> Task to complete: Copy out the entries below in full and exactly.

> Material provided:
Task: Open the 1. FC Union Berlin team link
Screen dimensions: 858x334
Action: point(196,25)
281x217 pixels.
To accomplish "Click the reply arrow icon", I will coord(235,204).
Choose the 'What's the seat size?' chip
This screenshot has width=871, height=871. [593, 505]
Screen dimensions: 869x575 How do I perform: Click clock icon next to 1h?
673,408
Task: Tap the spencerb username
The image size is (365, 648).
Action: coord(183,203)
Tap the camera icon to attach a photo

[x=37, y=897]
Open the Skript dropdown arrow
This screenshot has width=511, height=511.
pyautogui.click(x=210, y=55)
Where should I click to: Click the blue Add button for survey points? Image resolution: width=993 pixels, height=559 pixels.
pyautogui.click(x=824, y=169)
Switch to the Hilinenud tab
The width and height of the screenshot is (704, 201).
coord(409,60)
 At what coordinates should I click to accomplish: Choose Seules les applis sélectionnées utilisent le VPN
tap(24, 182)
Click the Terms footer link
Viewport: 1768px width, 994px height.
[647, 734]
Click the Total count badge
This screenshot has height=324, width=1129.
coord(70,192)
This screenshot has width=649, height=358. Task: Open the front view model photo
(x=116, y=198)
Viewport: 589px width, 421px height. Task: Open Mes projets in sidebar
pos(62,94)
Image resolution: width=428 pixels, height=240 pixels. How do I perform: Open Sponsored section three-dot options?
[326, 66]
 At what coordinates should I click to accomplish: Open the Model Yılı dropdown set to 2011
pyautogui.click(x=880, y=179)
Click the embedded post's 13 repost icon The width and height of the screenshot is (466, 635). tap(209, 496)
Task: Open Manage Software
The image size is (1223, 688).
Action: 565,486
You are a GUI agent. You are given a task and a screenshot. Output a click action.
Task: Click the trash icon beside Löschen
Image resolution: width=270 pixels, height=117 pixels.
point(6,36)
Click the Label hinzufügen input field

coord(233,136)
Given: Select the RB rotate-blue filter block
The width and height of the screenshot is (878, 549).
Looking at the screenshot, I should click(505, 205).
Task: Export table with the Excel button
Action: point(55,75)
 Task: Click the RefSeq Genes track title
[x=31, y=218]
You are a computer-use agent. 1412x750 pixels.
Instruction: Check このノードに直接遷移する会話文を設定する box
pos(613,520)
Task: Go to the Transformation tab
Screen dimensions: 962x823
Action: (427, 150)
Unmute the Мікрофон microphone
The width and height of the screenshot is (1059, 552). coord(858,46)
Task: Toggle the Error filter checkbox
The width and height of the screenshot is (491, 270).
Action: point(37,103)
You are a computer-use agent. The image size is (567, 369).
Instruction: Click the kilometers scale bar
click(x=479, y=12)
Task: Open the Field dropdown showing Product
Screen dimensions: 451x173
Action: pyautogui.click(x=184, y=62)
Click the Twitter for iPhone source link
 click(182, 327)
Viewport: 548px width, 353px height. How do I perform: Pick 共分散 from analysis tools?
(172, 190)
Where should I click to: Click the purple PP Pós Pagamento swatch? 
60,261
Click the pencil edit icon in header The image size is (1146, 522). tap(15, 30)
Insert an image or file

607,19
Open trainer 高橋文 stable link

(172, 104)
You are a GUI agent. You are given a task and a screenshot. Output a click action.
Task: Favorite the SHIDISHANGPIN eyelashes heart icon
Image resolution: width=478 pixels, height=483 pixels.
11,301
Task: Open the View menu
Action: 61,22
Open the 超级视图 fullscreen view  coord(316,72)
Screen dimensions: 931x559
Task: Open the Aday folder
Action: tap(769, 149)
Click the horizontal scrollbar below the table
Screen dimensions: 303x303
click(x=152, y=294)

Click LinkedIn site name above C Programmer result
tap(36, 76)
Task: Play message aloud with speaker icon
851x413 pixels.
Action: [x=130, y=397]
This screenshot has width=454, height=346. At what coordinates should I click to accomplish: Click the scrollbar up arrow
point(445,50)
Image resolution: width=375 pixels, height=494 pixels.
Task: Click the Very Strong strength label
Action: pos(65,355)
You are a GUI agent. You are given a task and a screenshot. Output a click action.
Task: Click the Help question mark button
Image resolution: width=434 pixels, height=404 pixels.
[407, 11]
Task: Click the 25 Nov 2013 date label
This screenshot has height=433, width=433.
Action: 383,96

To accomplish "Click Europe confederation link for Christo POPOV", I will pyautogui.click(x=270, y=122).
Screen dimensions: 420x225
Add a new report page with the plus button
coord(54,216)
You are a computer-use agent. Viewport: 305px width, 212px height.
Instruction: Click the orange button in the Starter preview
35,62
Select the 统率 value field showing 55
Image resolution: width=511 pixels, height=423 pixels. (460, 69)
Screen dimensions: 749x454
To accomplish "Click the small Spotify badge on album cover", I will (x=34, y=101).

> Solved problem:
Task: Open the 1. FC Union Berlin team link
Screen dimensions: 858x334
Action: point(196,25)
281x217 pixels.
To accomplish "Click the reply arrow icon", I will coord(235,204).
Choose the 'What's the seat size?' chip
This screenshot has width=871, height=871. [593, 505]
Screen dimensions: 869x575 How do I perform: Click clock icon next to 1h?
673,408
Task: Tap the spencerb username
The image size is (365, 648).
Action: coord(183,203)
Tap the camera icon to attach a photo

[x=37, y=897]
Open the Skript dropdown arrow
This screenshot has width=511, height=511.
pyautogui.click(x=210, y=55)
Where should I click to: Click the blue Add button for survey points? Image resolution: width=993 pixels, height=559 pixels.
pyautogui.click(x=824, y=169)
Switch to the Hilinenud tab
The width and height of the screenshot is (704, 201).
coord(409,60)
 At what coordinates should I click to accomplish: Choose Seules les applis sélectionnées utilisent le VPN
tap(24, 182)
Click the Terms footer link
Viewport: 1768px width, 994px height.
[647, 734]
Click the Total count badge
This screenshot has height=324, width=1129.
coord(70,192)
This screenshot has width=649, height=358. Task: Open the front view model photo
(x=116, y=198)
Viewport: 589px width, 421px height. Task: Open Mes projets in sidebar
pos(62,94)
Image resolution: width=428 pixels, height=240 pixels. How do I perform: Open Sponsored section three-dot options?
[326, 66]
 At what coordinates should I click to accomplish: Open the Model Yılı dropdown set to 2011
pyautogui.click(x=880, y=179)
Click the embedded post's 13 repost icon The width and height of the screenshot is (466, 635). tap(209, 496)
Task: Open Manage Software
The image size is (1223, 688).
Action: 565,486
You are a GUI agent. You are given a task and a screenshot. Output a click action.
Task: Click the trash icon beside Löschen
Image resolution: width=270 pixels, height=117 pixels.
point(6,36)
Click the Label hinzufügen input field

coord(233,136)
Given: Select the RB rotate-blue filter block
The width and height of the screenshot is (878, 549).
Looking at the screenshot, I should click(505, 205).
Task: Export table with the Excel button
Action: point(55,75)
 Task: Click the RefSeq Genes track title
[x=31, y=218]
You are a computer-use agent. 1412x750 pixels.
Instruction: Check このノードに直接遷移する会話文を設定する box
pos(613,520)
Task: Go to the Transformation tab
Screen dimensions: 962x823
Action: (427, 150)
Unmute the Мікрофон microphone
The width and height of the screenshot is (1059, 552). coord(858,46)
Task: Toggle the Error filter checkbox
The width and height of the screenshot is (491, 270).
Action: point(37,103)
You are a computer-use agent. The image size is (567, 369).
Instruction: Click the kilometers scale bar
click(x=479, y=12)
Task: Open the Field dropdown showing Product
Screen dimensions: 451x173
Action: pyautogui.click(x=184, y=62)
Click the Twitter for iPhone source link
 click(182, 327)
Viewport: 548px width, 353px height. How do I perform: Pick 共分散 from analysis tools?
(172, 190)
Where should I click to: Click the purple PP Pós Pagamento swatch? 
60,261
Click the pencil edit icon in header The image size is (1146, 522). tap(15, 30)
Insert an image or file

607,19
Open trainer 高橋文 stable link

(172, 104)
You are a GUI agent. You are given a task and a screenshot. Output a click action.
Task: Favorite the SHIDISHANGPIN eyelashes heart icon
Image resolution: width=478 pixels, height=483 pixels.
11,301
Task: Open the View menu
Action: 61,22
Open the 超级视图 fullscreen view  coord(316,72)
Screen dimensions: 931x559
Task: Open the Aday folder
Action: tap(769, 149)
Click the horizontal scrollbar below the table
Screen dimensions: 303x303
click(x=152, y=294)

Click LinkedIn site name above C Programmer result
tap(36, 76)
Task: Play message aloud with speaker icon
851x413 pixels.
Action: [x=130, y=397]
This screenshot has width=454, height=346. At what coordinates should I click to accomplish: Click the scrollbar up arrow
point(445,50)
Image resolution: width=375 pixels, height=494 pixels.
Task: Click the Very Strong strength label
Action: pos(65,355)
You are a GUI agent. You are given a task and a screenshot. Output a click action.
Task: Click the Help question mark button
Image resolution: width=434 pixels, height=404 pixels.
[407, 11]
Task: Click the 25 Nov 2013 date label
This screenshot has height=433, width=433.
Action: 383,96

To accomplish "Click Europe confederation link for Christo POPOV", I will pyautogui.click(x=270, y=122).
Screen dimensions: 420x225
Add a new report page with the plus button
coord(54,216)
You are a computer-use agent. Viewport: 305px width, 212px height.
Instruction: Click the orange button in the Starter preview
35,62
Select the 统率 value field showing 55
Image resolution: width=511 pixels, height=423 pixels. (460, 69)
Screen dimensions: 749x454
To accomplish "Click the small Spotify badge on album cover", I will (x=34, y=101).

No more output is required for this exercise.